## Talimat 1
Kaynak metne göre ravide ihtilat daha çok hangi sebeple görülür?

## Kaynak metin
━━━━━━━━━━━━━━━━
İhtilat, Hadis rivayetinin sağlam bir şekilde yapılabilmesi açısından Muhaddislerin üzerinde dikkatle durdukları önemli bit konudur; zira Sika olarak bilinen bir Ravi'nin İhtilat'a maruz kaldığı bilinmezse, İhtilat'tan sonra rivayet ettiği hatalı Hadisler, Ravi Sika olarak bilindiğinden, sahih kabul edilir. Halbuki Ravi İhtilattan sonra Sikalık vasfını kaybetmiştir.

 

Ravi de İhtilat daha çok yaşlanmak yüzünden hafıza kuvvetinin zayıflaması üzerine görülür. Aklı oynatmak veya hastalık da ihtilat sebebidir.
━━━━━━━━━━━━━━━━
## Veri kayıtları
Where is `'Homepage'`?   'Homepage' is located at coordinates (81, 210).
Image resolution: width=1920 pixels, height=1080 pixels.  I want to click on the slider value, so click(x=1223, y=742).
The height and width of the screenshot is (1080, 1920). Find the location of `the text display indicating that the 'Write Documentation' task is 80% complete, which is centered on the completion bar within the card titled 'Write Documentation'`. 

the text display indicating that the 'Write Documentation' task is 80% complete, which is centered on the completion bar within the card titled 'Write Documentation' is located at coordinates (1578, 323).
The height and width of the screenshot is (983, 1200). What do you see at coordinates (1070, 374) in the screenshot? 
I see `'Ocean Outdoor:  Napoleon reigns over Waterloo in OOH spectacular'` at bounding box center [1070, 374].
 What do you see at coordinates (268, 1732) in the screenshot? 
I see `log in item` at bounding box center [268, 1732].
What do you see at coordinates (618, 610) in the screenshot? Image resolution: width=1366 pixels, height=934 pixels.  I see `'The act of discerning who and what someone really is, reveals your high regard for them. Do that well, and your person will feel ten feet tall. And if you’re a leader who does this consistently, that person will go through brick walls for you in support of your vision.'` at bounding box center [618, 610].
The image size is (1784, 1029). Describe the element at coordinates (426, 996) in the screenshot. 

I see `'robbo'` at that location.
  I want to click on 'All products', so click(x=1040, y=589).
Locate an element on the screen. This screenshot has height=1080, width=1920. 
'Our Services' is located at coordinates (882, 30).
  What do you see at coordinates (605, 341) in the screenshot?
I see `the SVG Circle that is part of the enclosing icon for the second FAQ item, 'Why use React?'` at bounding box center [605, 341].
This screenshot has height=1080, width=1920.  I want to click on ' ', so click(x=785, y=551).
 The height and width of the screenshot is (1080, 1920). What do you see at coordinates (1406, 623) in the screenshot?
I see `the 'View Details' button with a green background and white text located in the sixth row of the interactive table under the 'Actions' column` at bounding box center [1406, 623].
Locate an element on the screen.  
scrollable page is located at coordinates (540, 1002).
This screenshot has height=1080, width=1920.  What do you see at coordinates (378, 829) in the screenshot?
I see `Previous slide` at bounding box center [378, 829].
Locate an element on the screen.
━━━━━━━━━━━━━━━━
## Talimat 2
Kayıtların ilk satırından başlayıp "coordinates (882, 30)." ifadesinin geçtiği satıra kadar, o satır da dahil olmak üzere, tüm satırları hiç değiştirmeden yeniden yazın.

## Çıktı 1
Daha çok yaşlanmak yüzünden hafıza kuvvetinin zayıflaması üzerine görülür.

## Çıktı 2
Where is `'Homepage'`?   'Homepage' is located at coordinates (81, 210).
Image resolution: width=1920 pixels, height=1080 pixels.  I want to click on the slider value, so click(x=1223, y=742).
The height and width of the screenshot is (1080, 1920). Find the location of `the text display indicating that the 'Write Documentation' task is 80% complete, which is centered on the completion bar within the card titled 'Write Documentation'`. 

the text display indicating that the 'Write Documentation' task is 80% complete, which is centered on the completion bar within the card titled 'Write Documentation' is located at coordinates (1578, 323).
The height and width of the screenshot is (983, 1200). What do you see at coordinates (1070, 374) in the screenshot? 
I see `'Ocean Outdoor:  Napoleon reigns over Waterloo in OOH spectacular'` at bounding box center [1070, 374].
 What do you see at coordinates (268, 1732) in the screenshot? 
I see `log in item` at bounding box center [268, 1732].
What do you see at coordinates (618, 610) in the screenshot? Image resolution: width=1366 pixels, height=934 pixels.  I see `'The act of discerning who and what someone really is, reveals your high regard for them. Do that well, and your person will feel ten feet tall. And if you’re a leader who does this consistently, that person will go through brick walls for you in support of your vision.'` at bounding box center [618, 610].
The image size is (1784, 1029). Describe the element at coordinates (426, 996) in the screenshot. 

I see `'robbo'` at that location.
  I want to click on 'All products', so click(x=1040, y=589).
Locate an element on the screen. This screenshot has height=1080, width=1920. 
'Our Services' is located at coordinates (882, 30).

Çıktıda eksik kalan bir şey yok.